> _Aim of the task_: The required result is an exact copy of the material from the line with "Task: Click the 'observability' addon name" through its final line, both ends included.

> _Extracted data_:
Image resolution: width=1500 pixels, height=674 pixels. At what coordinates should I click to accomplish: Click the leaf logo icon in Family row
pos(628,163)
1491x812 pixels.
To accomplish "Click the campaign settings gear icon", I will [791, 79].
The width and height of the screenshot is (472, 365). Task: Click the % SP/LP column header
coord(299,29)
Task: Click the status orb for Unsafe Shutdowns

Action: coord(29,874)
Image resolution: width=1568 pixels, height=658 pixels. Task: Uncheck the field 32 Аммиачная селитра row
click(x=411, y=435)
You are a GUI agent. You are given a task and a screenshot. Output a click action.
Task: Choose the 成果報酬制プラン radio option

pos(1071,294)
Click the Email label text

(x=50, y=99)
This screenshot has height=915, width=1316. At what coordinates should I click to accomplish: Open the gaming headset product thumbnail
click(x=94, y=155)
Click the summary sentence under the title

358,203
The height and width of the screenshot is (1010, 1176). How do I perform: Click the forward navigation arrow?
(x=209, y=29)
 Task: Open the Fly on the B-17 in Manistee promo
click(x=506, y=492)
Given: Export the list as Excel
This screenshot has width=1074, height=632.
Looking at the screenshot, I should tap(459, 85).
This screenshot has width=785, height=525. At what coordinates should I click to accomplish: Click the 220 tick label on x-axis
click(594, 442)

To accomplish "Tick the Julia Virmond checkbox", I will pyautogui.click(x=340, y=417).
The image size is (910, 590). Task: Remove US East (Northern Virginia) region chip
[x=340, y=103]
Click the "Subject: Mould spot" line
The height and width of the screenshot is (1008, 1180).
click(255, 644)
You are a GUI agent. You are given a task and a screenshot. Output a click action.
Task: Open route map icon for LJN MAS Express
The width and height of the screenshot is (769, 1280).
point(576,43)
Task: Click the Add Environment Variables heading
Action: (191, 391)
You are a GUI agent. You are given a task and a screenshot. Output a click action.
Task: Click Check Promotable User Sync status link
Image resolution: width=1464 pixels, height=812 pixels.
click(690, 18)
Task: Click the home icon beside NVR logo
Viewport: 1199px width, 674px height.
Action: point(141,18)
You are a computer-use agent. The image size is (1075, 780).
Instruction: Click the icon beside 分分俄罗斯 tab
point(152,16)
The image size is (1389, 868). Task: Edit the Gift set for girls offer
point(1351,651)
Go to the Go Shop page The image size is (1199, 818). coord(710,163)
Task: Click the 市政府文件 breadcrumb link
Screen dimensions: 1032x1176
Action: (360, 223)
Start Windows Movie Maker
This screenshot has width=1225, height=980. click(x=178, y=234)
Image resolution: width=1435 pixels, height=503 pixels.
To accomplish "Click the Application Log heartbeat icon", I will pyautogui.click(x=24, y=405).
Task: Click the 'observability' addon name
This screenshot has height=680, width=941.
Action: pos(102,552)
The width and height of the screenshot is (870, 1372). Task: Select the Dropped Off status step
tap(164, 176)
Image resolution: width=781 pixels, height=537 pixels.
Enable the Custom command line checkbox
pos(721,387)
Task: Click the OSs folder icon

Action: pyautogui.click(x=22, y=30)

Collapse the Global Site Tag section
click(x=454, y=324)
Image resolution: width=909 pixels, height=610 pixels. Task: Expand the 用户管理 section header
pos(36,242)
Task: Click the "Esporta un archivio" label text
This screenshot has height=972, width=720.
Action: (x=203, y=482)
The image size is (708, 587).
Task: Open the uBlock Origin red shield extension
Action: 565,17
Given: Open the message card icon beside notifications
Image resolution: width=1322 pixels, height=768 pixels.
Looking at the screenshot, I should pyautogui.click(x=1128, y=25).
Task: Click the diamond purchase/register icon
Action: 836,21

> _Reply to the task_:
Task: Click the 'observability' addon name
This screenshot has height=680, width=941.
Action: pos(102,552)
The width and height of the screenshot is (870, 1372). Task: Select the Dropped Off status step
tap(164, 176)
Image resolution: width=781 pixels, height=537 pixels.
Enable the Custom command line checkbox
pos(721,387)
Task: Click the OSs folder icon

Action: pyautogui.click(x=22, y=30)

Collapse the Global Site Tag section
click(x=454, y=324)
Image resolution: width=909 pixels, height=610 pixels. Task: Expand the 用户管理 section header
pos(36,242)
Task: Click the "Esporta un archivio" label text
This screenshot has height=972, width=720.
Action: (x=203, y=482)
The image size is (708, 587).
Task: Open the uBlock Origin red shield extension
Action: 565,17
Given: Open the message card icon beside notifications
Image resolution: width=1322 pixels, height=768 pixels.
Looking at the screenshot, I should pyautogui.click(x=1128, y=25).
Task: Click the diamond purchase/register icon
Action: 836,21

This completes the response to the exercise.